(Dataset excerpts)
---

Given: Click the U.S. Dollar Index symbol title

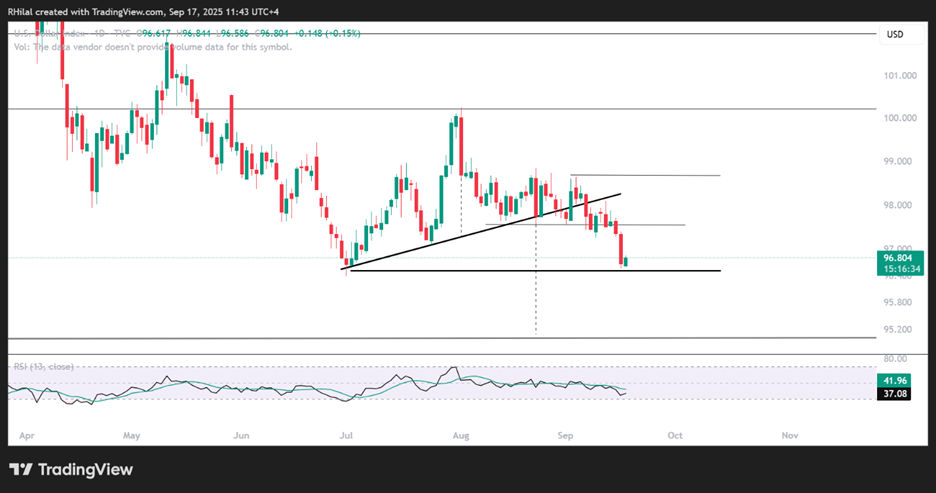Looking at the screenshot, I should pyautogui.click(x=49, y=33).
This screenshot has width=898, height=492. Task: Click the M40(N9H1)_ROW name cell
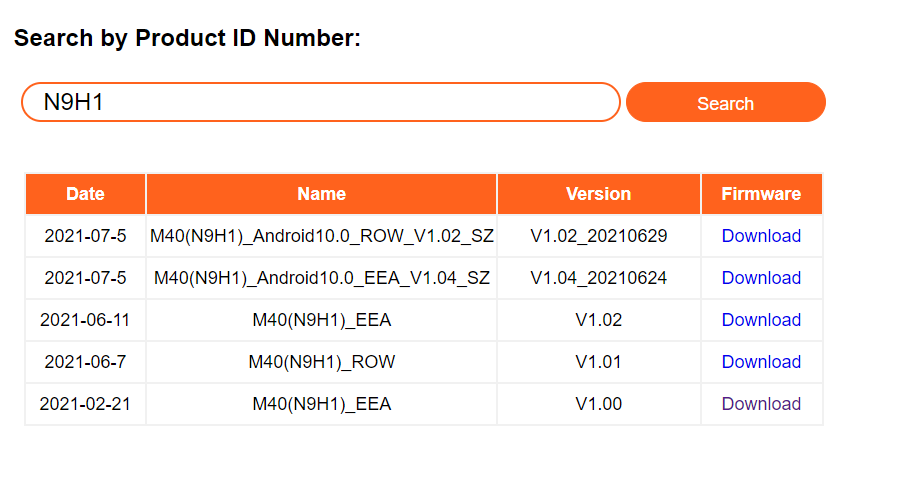(321, 362)
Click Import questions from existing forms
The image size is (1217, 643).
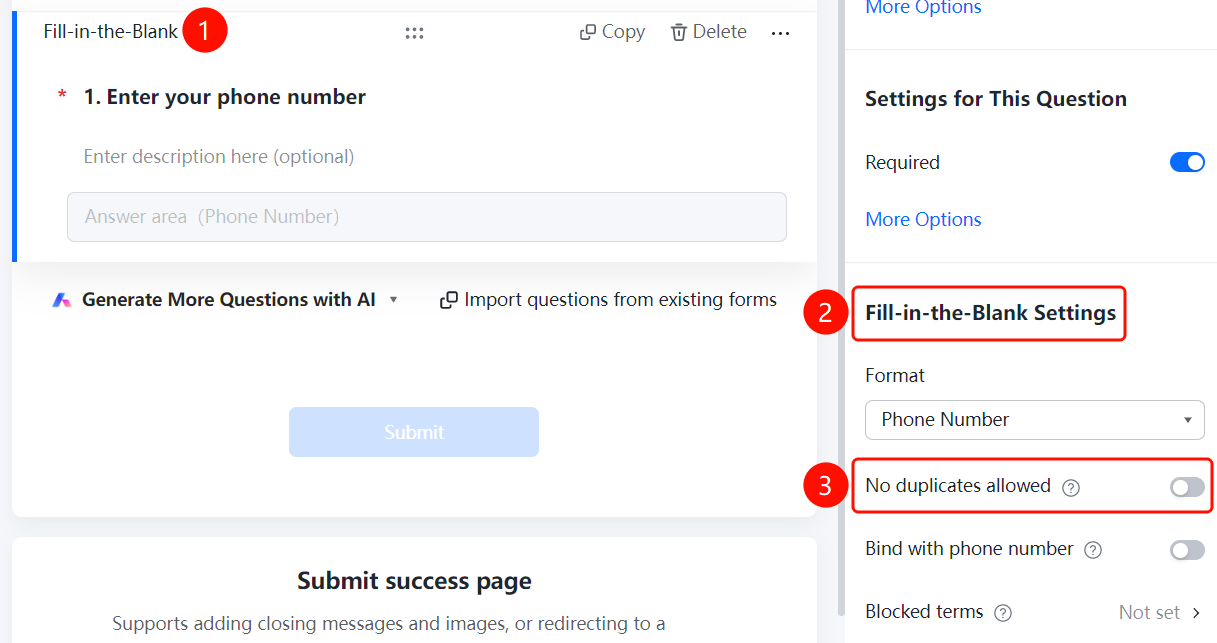coord(620,300)
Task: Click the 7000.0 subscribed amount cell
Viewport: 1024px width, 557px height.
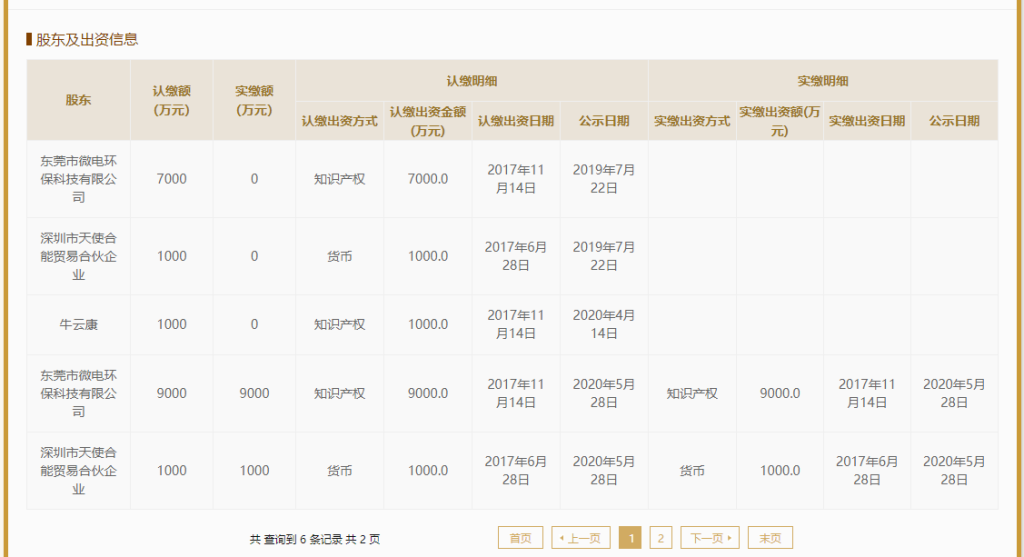Action: 428,179
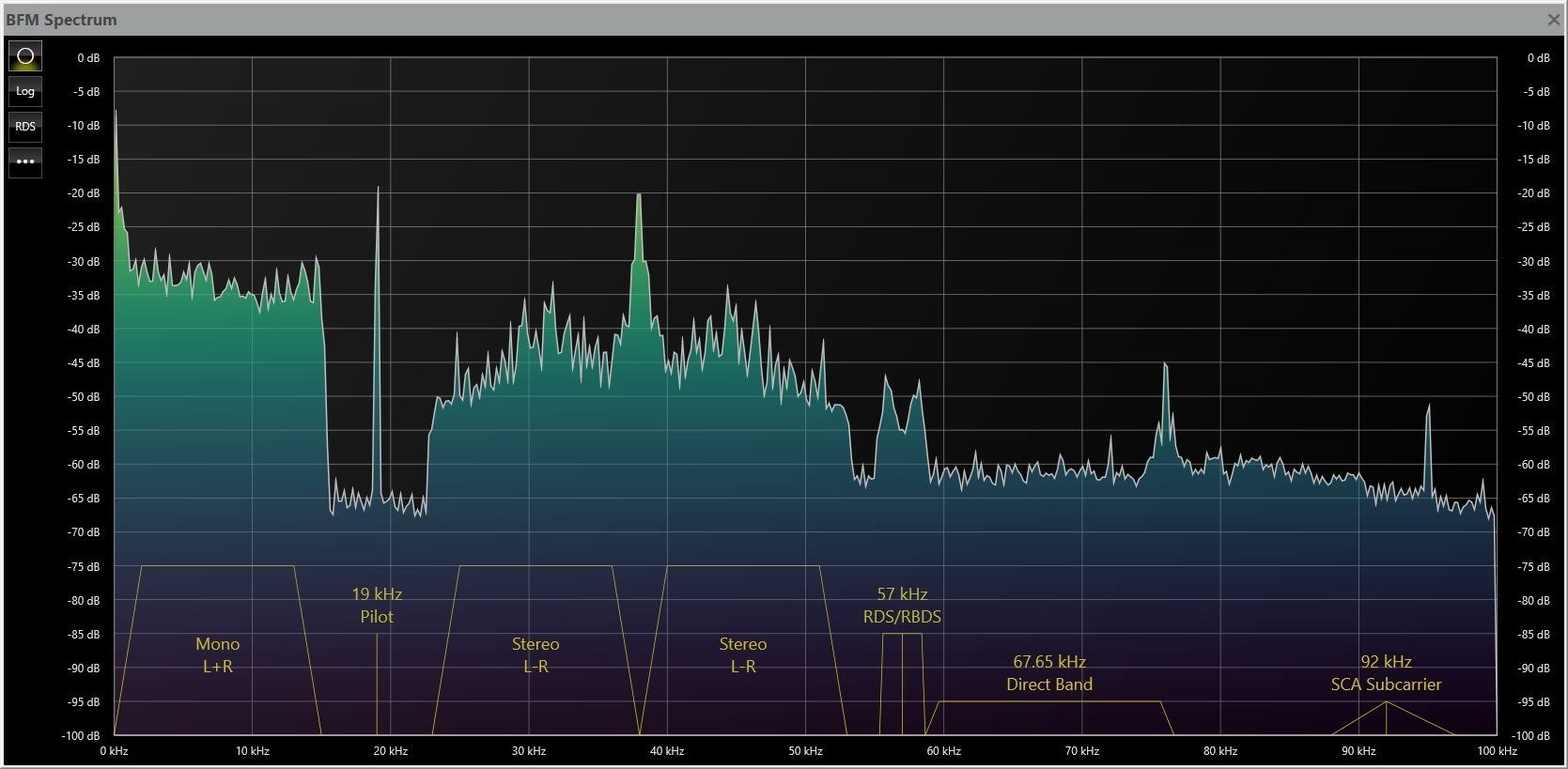This screenshot has height=769, width=1568.
Task: Click the second Stereo L-R band label
Action: [x=743, y=655]
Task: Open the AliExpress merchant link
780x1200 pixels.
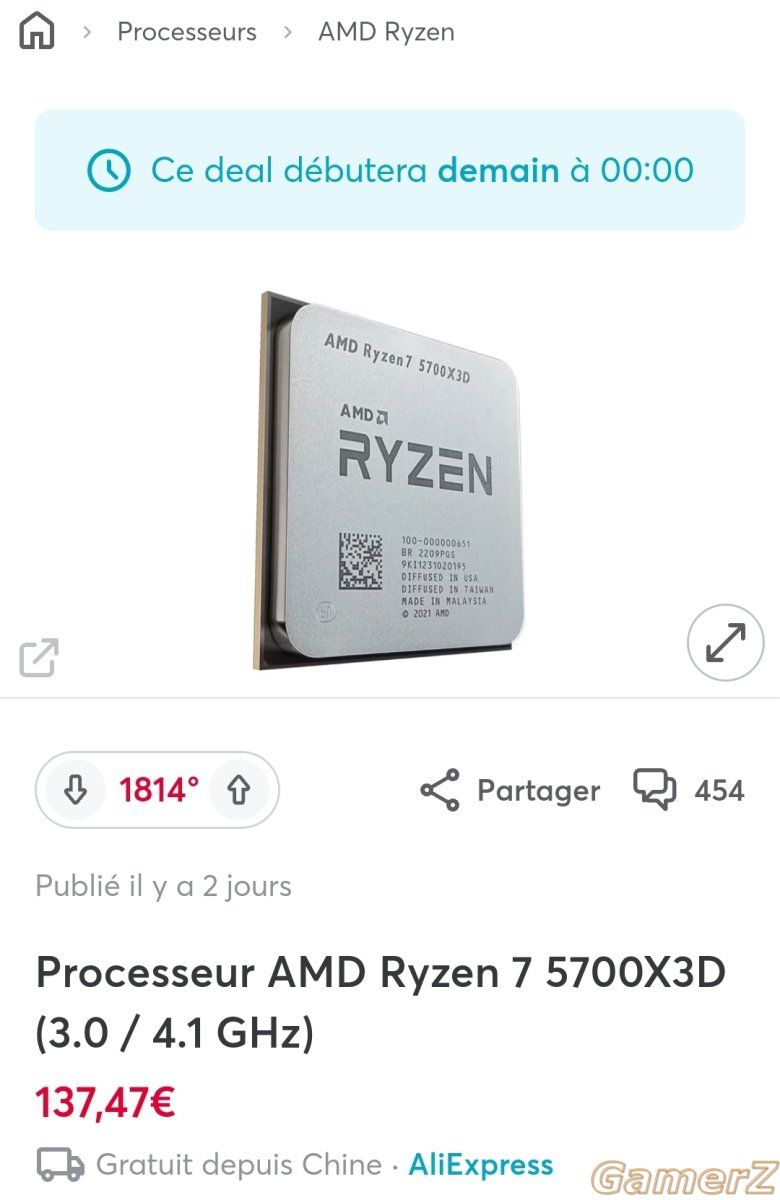Action: 481,1165
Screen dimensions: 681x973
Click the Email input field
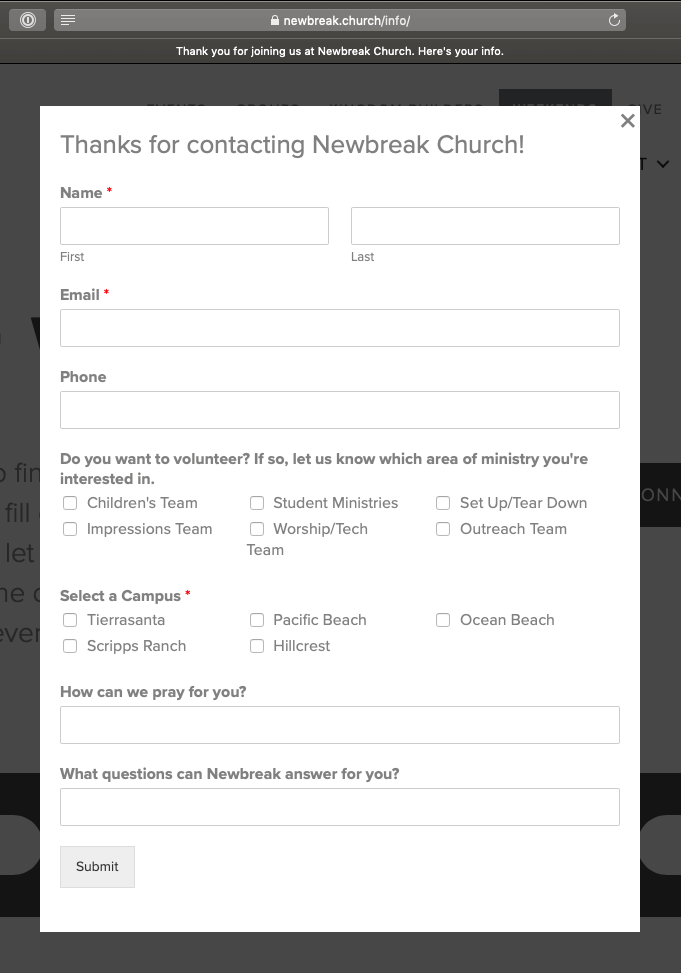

---

**EXERCISE OBJECTIVE**
Once the line holding "Task: Click the 7000.0 subscribed amount cell" is found, set down that line and every line after it, exactly, through the last line of the records above, omitting pictures.

**RESPONSE TO THE TASK**
Task: Click the 7000.0 subscribed amount cell
Viewport: 1024px width, 557px height.
Action: 428,179
This screenshot has height=769, width=1568.
Task: Click the second Stereo L-R band label
Action: [x=743, y=655]
Task: Open the AliExpress merchant link
780x1200 pixels.
Action: 481,1165
Screen dimensions: 681x973
Click the Email input field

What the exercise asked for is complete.